TEXTAUSZUG:
● ● ● ● ● ● ●

1.2. Mit Mandatsbescheid vom 23. August 1998 ordnete die belangte Behörde gemäß § 61 Abs 1 FrG 1997 die vorläufige Verwahrung (Schubhaft) zur Sicherung des fremdenpolizeilichen Verfahrens zur Erlassung eines Aufenthaltsverbotes oder einer Ausweisung sowie zur Sicherung der Abschiebung oder Zurückschiebung an. Diesen Schubhaftbescheid hat der Bf nach dem aktenkundigen Zustellvermerk am 23. August 1998 um 10.00 Uhr eigenhändig übernommen. Begründend stellte die belangte Behörde fest, daß der Bf über kein gültiges Reisedokument und keine Aufenthaltsberechtigung verfüge. Er halte sich unrechtmäßig im Bundesgebiet auf. Weiters habe er nicht die notwendigen Mittel für den Unterhalt und keinen Wohnsitz im Bundesgebiet.

Anläßlich der in Anwesenheit eines Dolmetschers durchgeführten polizeilichen Vernehmung vom 23. August 1998 schilderten der Bf und drei weitere Kosovoalbaner ihre gemeinsame Reiseroute. Sie erklärten, daß sie in Österreich politisches Asyl wollen, da im Kosovo kriegerische Auseinandersetzungen stattfinden. Es wurde ihnen mitgeteilt, daß über sie die Schubhaft verhängt wurde und daß die Zurückschiebung nach Ungarn beabsichtigt sei.

1.3. Mit Bescheid vom 4. September 1998, Zl. 98 06.672-BAL, hat das Bundesasylamt, Außenstelle Linz, den Asylantrag des Bf vom 24. August 1998 ohne in die Sache einzutreten gemäß § 4 Abs 1 AsylG 1997 als unzulässig zurückgewiesen. Begründend verweist das Bundesasylamt auf eine asylrechtliche Unzuständigkeit Österreichs, weil Ungarn ein sicherer Drittstaat iSd § 4 AsylG 1997 ist, der Bf vor allfälliger Verfolgung und ungeprüfter Rückstellung schon sicher gewesen sei und mit Ungarn kein Vertrag über die Bestimmung der Zuständigkeit zur Prüfung eines Asylantrages bestehe. Der Bf habe die Möglichkeit, in Ungarn Schutz vor Verfolgung zu finden, weshalb sein Asylantrag als unzulässig zurückzuweisen sei. Der Bf wurde auch vom Bundesasylamt über die Rechtslage in Ungarn eingehend informiert.

Gegen diesen Zurückweisungsbescheid des Bundesasylamtes brachte der Bf Berufung ein, die dem Unabhängigen Bundesasylsenat am 23. September 1998 zur Entscheidung vorgelegt wurde. Eine Berufungsentscheidung ist noch nicht aktenkundig.

● ● ● ● ● ● ●

ERFASSTE DATENSÄTZE:
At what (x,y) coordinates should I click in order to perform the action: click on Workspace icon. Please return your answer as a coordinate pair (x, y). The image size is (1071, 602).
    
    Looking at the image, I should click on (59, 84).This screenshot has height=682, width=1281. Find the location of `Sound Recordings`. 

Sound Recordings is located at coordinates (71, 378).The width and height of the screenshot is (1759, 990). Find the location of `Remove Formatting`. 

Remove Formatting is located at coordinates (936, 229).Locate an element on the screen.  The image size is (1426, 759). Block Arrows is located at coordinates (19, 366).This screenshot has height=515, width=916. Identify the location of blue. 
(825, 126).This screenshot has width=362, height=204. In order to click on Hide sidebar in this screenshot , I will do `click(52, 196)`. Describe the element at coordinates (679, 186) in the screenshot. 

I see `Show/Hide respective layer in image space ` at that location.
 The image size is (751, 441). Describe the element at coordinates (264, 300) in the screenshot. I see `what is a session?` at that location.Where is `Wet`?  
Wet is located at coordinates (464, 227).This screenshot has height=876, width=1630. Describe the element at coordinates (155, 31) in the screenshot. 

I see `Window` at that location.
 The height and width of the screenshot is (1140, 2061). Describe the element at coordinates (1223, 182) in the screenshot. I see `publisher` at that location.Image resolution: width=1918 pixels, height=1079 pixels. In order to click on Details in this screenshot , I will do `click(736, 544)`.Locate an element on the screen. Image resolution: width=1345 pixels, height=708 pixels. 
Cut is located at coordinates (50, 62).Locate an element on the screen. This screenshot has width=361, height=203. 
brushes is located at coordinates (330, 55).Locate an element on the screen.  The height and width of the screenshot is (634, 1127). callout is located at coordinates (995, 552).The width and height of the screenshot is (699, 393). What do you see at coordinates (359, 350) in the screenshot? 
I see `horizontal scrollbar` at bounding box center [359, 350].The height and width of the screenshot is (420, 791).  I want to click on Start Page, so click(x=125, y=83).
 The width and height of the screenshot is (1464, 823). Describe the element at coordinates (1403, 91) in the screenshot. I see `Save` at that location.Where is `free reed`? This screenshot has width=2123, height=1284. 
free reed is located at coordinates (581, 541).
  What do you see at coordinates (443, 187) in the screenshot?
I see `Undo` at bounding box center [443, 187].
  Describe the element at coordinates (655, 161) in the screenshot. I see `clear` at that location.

● ● ● ● ● ● ●

ÜBUNGSAUFGABEN:
1 > Beantworten Sie anhand des Textauszugs die folgenden Fragen:
(a) An welchem Tag und zu welcher Uhrzeit hat der Bf den Schubhaftbescheid eigenhändig übernommen?
(b) In welches Land sollte der Bf laut der Mitteilung bei der polizeilichen Vernehmung zurückgeschoben werden?
(c) An welchem Tag wurde die Berufung dem Unabhängigen Bundesasylsenat zur Entscheidung vorgelegt?
2 > Geben Sie den Abschnitt des Textauszugs wieder, der mit den Worten "Anläßlich der in" beginnt und mit "Ungarn beabsichtigt sei." endet. Ersetzen Sie darin "Dolmetschers" durch "Übersetzers".

LÖSUNGEN:
1 >
(a) Am 23. August 1998 um 10.00 Uhr.
(b) Nach Ungarn.
(c) Am 23. September 1998.

2 >
Anläßlich der in Anwesenheit eines Übersetzers durchgeführten polizeilichen Vernehmung vom 23. August 1998 schilderten der Bf und drei weitere Kosovoalbaner ihre gemeinsame Reiseroute. Sie erklärten, daß sie in Österreich politisches Asyl wollen, da im Kosovo kriegerische Auseinandersetzungen stattfinden. Es wurde ihnen mitgeteilt, daß über sie die Schubhaft verhängt wurde und daß die Zurückschiebung nach Ungarn beabsichtigt sei.